By Jonathan Zimmeran
For the Philadelphia Inquirer
In the 1950s, the greatest threat to American freedom was the attack on communists and their so-called fellow travelers in government, academia, and the arts. Led by a firebrand senator from Wisconsin, Joseph McCarthy, the anti-communist campaign destroyed countless lives and careers.

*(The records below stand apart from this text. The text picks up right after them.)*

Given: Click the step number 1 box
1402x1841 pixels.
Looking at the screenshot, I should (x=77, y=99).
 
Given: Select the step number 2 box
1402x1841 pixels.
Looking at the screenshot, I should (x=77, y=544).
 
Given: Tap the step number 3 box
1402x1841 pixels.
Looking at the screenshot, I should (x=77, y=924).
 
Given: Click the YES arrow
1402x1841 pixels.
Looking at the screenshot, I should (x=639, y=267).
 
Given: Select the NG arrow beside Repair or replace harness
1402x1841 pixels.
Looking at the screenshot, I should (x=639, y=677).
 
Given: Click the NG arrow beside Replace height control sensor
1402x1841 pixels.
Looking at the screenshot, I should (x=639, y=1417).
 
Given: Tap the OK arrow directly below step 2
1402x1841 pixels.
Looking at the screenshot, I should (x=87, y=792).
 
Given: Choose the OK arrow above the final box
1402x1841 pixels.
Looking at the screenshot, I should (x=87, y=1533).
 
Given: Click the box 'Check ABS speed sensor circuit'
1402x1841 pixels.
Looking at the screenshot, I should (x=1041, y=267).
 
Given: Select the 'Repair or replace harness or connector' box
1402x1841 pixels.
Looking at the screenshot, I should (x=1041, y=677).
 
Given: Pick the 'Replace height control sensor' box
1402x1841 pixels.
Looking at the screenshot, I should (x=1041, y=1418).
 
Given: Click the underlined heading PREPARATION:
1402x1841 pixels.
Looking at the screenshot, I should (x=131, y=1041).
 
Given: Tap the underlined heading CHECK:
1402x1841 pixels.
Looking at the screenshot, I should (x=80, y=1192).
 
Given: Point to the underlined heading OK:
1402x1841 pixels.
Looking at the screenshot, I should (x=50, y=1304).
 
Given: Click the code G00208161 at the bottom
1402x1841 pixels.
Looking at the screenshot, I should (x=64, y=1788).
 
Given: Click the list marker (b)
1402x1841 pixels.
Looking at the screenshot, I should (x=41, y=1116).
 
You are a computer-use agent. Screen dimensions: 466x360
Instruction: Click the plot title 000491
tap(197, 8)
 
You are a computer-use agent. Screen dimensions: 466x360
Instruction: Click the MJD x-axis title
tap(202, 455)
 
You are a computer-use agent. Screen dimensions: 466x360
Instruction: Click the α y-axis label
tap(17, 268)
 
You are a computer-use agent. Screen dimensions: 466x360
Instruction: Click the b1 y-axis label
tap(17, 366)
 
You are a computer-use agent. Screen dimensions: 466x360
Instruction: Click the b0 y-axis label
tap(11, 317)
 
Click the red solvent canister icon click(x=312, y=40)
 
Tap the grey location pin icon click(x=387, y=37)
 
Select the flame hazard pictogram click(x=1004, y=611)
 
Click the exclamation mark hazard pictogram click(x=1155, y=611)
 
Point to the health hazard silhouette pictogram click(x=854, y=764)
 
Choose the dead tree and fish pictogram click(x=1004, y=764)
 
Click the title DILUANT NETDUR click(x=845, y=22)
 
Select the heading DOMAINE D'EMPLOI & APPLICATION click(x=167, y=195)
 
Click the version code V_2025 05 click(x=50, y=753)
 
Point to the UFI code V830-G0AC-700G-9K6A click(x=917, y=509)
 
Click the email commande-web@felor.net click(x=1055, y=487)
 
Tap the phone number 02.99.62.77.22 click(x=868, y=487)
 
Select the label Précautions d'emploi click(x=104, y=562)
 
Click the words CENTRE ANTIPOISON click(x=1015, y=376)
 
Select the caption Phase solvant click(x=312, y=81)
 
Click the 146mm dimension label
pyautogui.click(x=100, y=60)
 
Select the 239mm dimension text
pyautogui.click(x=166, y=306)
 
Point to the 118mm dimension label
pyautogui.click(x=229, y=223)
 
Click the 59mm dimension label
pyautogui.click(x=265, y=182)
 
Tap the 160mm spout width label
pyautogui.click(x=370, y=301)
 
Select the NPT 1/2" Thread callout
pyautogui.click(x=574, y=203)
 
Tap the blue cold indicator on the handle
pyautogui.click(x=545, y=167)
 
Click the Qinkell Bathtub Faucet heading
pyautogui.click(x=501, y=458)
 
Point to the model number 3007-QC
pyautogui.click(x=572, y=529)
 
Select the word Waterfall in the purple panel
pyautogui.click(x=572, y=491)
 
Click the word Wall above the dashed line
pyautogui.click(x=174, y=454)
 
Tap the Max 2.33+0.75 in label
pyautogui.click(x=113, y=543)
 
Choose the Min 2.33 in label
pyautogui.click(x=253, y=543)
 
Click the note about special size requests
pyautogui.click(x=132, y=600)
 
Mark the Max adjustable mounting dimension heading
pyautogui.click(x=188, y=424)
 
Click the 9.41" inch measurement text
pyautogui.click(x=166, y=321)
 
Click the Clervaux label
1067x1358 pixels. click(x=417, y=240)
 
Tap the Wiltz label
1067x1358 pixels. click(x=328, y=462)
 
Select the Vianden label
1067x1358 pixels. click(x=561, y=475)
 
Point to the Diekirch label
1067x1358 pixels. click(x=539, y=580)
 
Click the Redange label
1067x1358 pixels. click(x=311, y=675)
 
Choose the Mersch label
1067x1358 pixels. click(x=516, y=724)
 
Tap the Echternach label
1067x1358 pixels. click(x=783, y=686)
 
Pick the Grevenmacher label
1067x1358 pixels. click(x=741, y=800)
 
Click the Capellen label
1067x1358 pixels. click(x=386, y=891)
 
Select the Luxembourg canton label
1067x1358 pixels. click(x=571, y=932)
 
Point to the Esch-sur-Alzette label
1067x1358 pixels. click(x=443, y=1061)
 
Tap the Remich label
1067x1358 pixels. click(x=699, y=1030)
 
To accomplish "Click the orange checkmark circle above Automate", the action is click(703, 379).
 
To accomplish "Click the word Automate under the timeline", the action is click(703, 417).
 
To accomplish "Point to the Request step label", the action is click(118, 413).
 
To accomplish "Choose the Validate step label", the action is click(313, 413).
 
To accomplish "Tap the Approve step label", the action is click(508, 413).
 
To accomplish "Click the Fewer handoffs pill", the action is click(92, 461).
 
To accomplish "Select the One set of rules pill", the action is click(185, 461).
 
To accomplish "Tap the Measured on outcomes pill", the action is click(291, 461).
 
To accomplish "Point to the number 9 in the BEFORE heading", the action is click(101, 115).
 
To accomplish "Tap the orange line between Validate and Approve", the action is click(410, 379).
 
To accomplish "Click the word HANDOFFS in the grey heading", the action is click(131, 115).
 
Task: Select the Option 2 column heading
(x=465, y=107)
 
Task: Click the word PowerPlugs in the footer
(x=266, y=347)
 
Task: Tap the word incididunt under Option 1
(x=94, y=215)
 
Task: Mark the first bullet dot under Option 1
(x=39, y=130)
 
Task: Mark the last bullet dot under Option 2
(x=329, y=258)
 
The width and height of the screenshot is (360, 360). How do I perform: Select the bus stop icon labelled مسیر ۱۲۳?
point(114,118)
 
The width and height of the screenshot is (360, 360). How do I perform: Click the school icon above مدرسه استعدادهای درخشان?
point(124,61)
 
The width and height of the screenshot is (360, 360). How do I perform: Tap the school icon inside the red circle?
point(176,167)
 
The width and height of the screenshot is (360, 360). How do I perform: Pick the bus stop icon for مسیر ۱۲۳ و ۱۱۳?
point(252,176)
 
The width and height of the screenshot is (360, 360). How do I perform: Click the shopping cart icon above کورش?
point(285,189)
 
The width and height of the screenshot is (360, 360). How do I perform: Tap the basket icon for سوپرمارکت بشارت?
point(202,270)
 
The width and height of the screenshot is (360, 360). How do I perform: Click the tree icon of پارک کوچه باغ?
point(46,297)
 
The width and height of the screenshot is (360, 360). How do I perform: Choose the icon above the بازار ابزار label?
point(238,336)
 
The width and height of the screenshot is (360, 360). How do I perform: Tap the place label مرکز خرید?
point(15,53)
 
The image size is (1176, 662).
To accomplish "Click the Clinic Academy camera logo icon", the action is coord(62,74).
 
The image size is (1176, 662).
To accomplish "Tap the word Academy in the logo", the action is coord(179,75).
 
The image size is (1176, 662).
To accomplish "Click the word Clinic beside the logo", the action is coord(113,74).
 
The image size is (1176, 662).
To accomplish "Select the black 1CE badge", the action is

To place someone under suspicion, all you needed to do was suggest they were Red.
Illustration courtesy of The Atlantic
We can see a similar spirit in Florida Gov. Ron DeSantis’ witch hunt — yes, I said it — against “woke.” Whatever he doesn’t like — school lessons about race, gender-affirming medical care, the Walt Disney Corp. — receives that all-purpose put-down. DeSantis has boasted that Florida is “where woke goes to die.” And he has pledged to purge the entire country of wokeness if he’s elected president.
But many of the same people who fought McCarthyism also underscored the perils of communism. Just like McCarthy, they said, communism trampled on individual liberty and dignity. So they resolved to resist both movements.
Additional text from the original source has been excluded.